--- Records provided ---
:::

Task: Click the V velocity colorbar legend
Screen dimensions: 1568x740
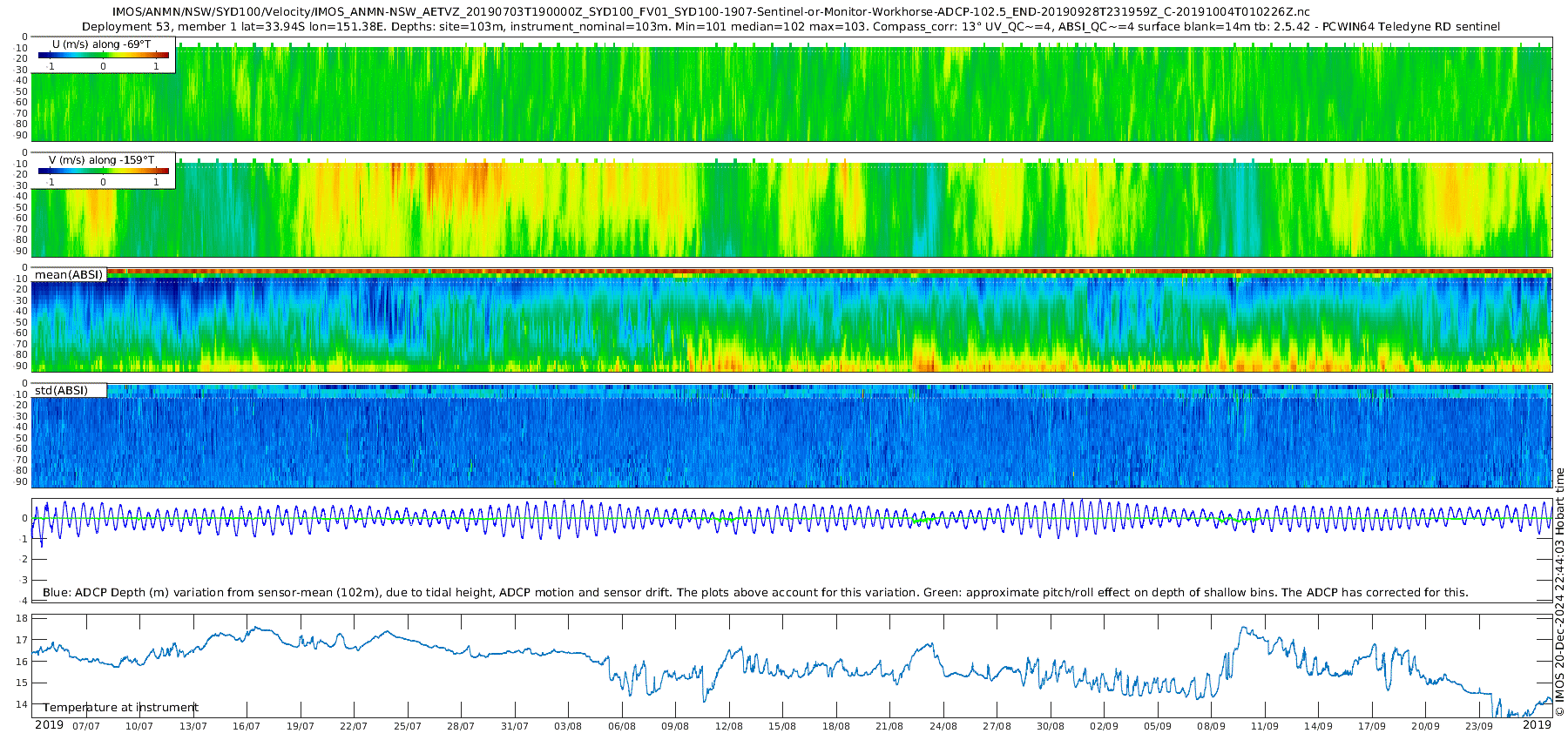Action: coord(103,172)
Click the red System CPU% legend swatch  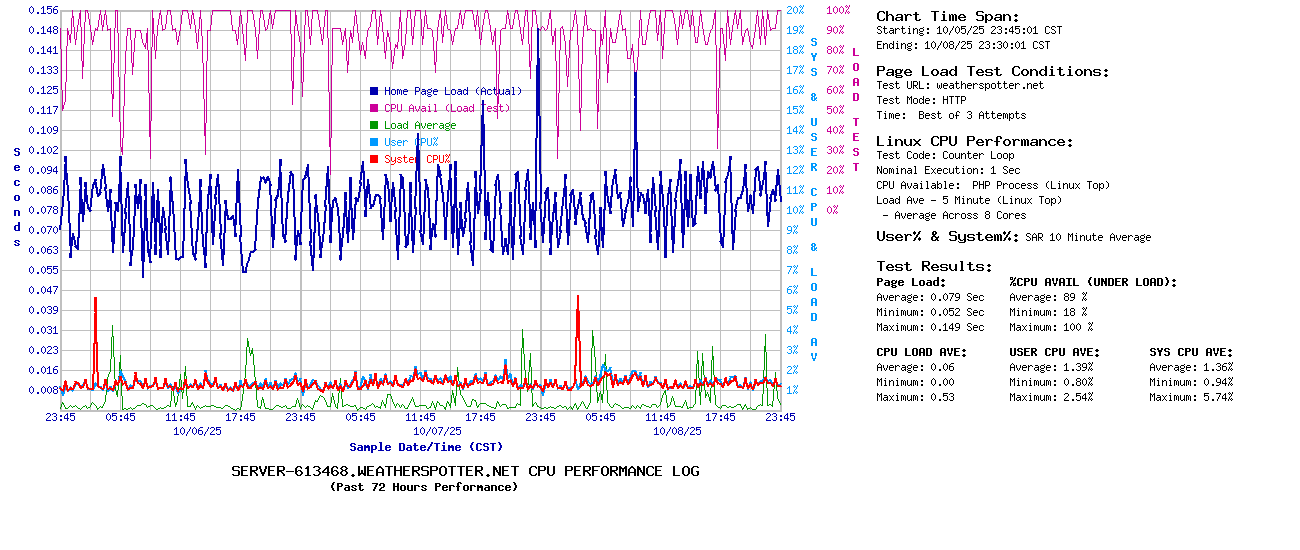click(x=374, y=159)
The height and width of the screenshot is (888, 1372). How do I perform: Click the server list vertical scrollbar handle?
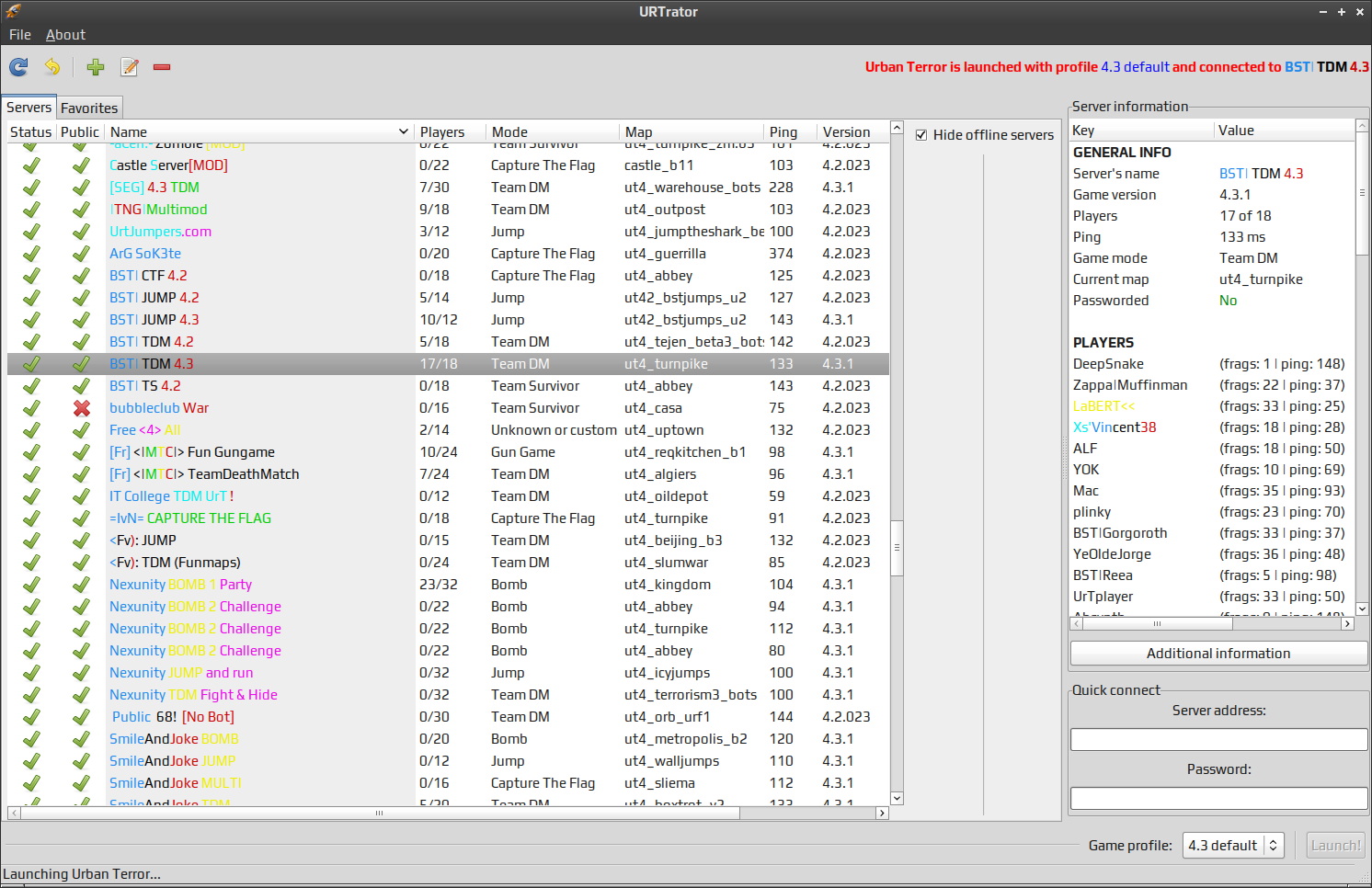(x=897, y=547)
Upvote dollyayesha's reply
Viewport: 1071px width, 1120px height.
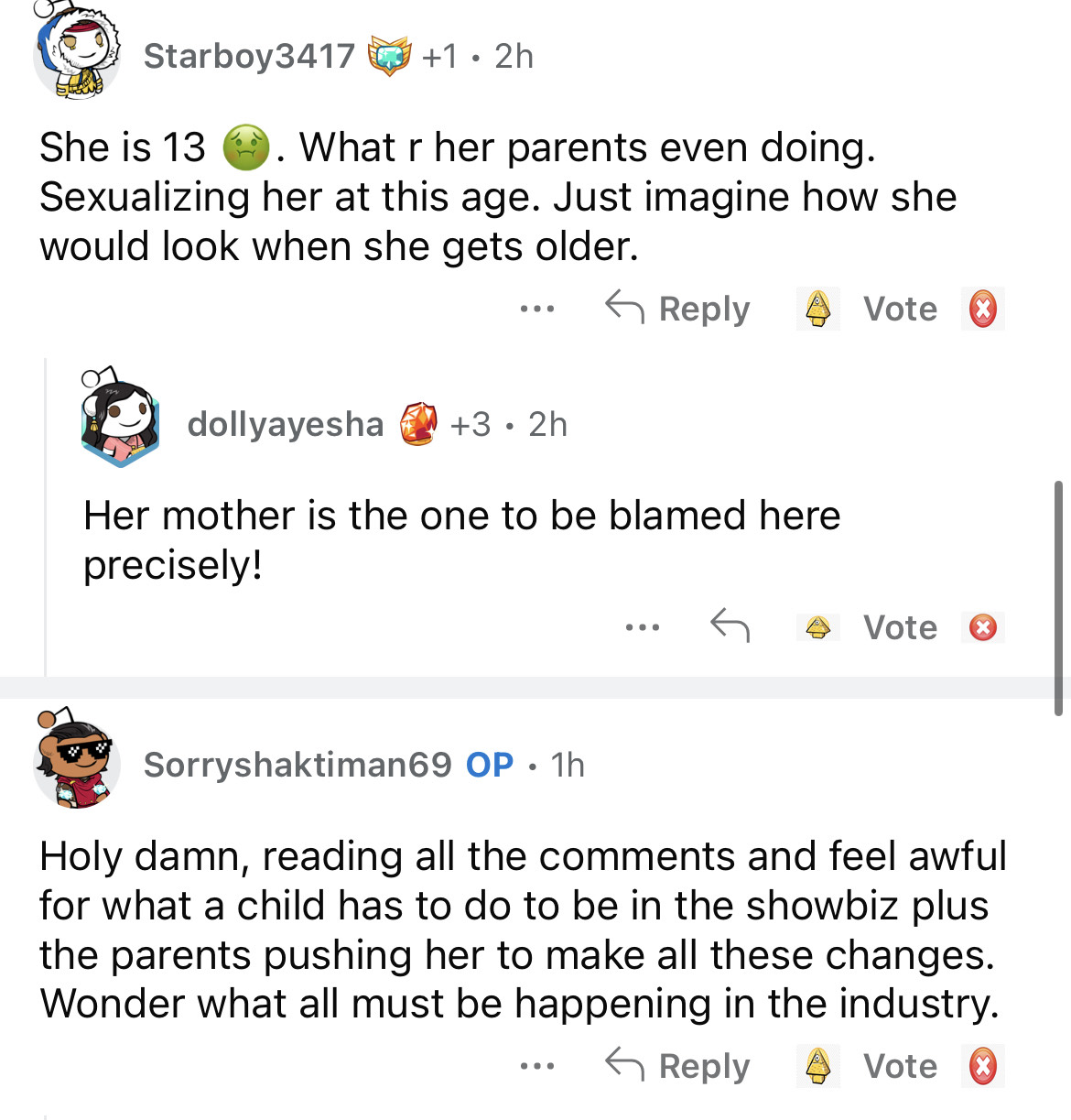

:::

--- To do ---
Beginning at the line that contains "The height and", give the remaining lines of the records again exactly, through the last one. Leave out pictures.

--- Exercise solution ---
The height and width of the screenshot is (888, 1372). How do I perform: Click the server list vertical scrollbar handle?
(x=897, y=547)
Upvote dollyayesha's reply
Viewport: 1071px width, 1120px height.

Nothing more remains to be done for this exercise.